━━━ Document section ━━━
Intro to Predictive Analytics Using Python

- a course by the University of Pennsylvania

My dairy about the journey of studies:

Instructor: Brandon Krakowsky
Coursera Course - Intro to Predictive Analytics Using Python

Intro to Predictive Analytics Using Python - 3 Modules

There are 3 modules in this course
"Introduction to Predictive Analytics and Advanced Predictive Analytics Using Python" is specially designed to enhance your skills in building, refining, and implementing predictive models using Python. This course serves as a comprehensive introduction to predictive analytics, beginning with the fundamentals of linear and logistic regression. These models are the cornerstone of predictive analytics, enabling you to forecast future events by learning from historical data. We cover a bit of the theory behind these models, but in particular, their application in real-world scenarios and the process of evaluating their performance to ensure accuracy and reliability. As the course progresses, we delve deeper into the realm of machine learning with a focus on decision trees and random forests. These techniques represent a more advanced aspect of supervised learning, offering powerful tools for both classification and regression tasks. Through practical examples and hands-on exercises, you'll learn how to build these models, understand their intricacies, and apply them to complex datasets to identify patterns and make predictions. Additionally, we introduce the concepts of unsupervised learning and clustering, broadening your analytics toolkit, and providing you with the skills to tackle data without predefined labels or categories. By the end of this course, you'll not only have a thorough understanding of various predictive analytics techniques, but also be capable of applying these techniques to solve real-world problems, setting the stage for continued growth and exploration in the field of data analytics.
━━━ Provided material ━━━
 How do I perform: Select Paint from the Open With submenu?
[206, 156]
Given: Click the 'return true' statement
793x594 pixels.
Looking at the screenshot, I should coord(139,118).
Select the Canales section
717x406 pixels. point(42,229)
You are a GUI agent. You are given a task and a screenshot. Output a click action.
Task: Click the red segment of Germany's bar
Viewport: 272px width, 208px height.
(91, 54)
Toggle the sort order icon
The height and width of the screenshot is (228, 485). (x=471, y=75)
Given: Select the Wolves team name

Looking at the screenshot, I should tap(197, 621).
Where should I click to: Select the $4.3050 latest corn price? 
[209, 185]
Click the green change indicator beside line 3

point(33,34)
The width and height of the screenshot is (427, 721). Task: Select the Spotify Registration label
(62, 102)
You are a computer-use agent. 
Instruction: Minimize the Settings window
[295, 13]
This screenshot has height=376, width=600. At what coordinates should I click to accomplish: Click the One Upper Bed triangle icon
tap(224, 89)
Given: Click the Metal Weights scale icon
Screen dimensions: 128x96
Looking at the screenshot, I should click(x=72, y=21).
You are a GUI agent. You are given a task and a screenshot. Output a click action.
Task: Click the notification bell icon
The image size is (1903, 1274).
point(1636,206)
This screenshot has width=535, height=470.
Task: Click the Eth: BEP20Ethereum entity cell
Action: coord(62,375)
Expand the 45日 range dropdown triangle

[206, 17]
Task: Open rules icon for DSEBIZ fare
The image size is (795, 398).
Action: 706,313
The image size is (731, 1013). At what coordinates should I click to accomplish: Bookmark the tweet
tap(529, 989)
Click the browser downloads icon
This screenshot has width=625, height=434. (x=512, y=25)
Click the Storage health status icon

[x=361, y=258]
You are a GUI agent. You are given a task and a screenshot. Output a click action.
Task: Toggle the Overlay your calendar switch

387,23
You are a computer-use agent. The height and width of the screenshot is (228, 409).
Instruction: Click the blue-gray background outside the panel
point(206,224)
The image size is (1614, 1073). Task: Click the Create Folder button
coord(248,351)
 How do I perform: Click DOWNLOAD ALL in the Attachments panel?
━━━
Tasks:
1. Update the entries from the first one through the line containing "Looking at the screenshot, I should tap(197, 621)." by swapping "Wolves" for "Eagles" and leaving everything else unchanged. Return only those lines.
2. Pick up the description of the predictive analytics course right after its last sentence and keep writing.

Solved tasks:
1.
 How do I perform: Select Paint from the Open With submenu?
[206, 156]
Given: Click the 'return true' statement
793x594 pixels.
Looking at the screenshot, I should coord(139,118).
Select the Canales section
717x406 pixels. point(42,229)
You are a GUI agent. You are given a task and a screenshot. Output a click action.
Task: Click the red segment of Germany's bar
Viewport: 272px width, 208px height.
(91, 54)
Toggle the sort order icon
The height and width of the screenshot is (228, 485). (x=471, y=75)
Given: Select the Eagles team name

Looking at the screenshot, I should tap(197, 621).

2.
***** -------------------------------------------------------------------------------------------------------- *****

Module 1: Introduction to Predictive Analytics and Regression

(Click the picture to enlarge)

03-Oct-2025: Module 1: Intro to Predictive Analytics & Regression - How to use Data - Specialization Intro

MOCC1:
MOOC2:

MOOC3:

03-Oct-2025: Module 1: Intro to Predictive Analytics Using Python

About the instructor:
Supervised Machine-Learning:

Oct-10-2025: Module 1 - Lesson 2: Supervised Predictive Models

Typical Machine Learning Pipeline:

Oct-13-2025: Module 1 - Week 1 - Linear Regression

Script: >> Recall the ML pipeline that ultimately produces a model f. In Linear Regression, we make an assumption that the model is a linear model. In other words, linear regression assumes a linear relation between some given inputs and the target output. For example, imagine we want to predict the age of a customer based on the number of orders they've made for a certain product. In this case, the number of orders they've made is the input variable and the age of the customer is the output variable. To perform linear regression, we gather data on various customers, including their orders and ages. We plot this data on a graph with the x-axis representing the number of orders and the y-axis representing the age.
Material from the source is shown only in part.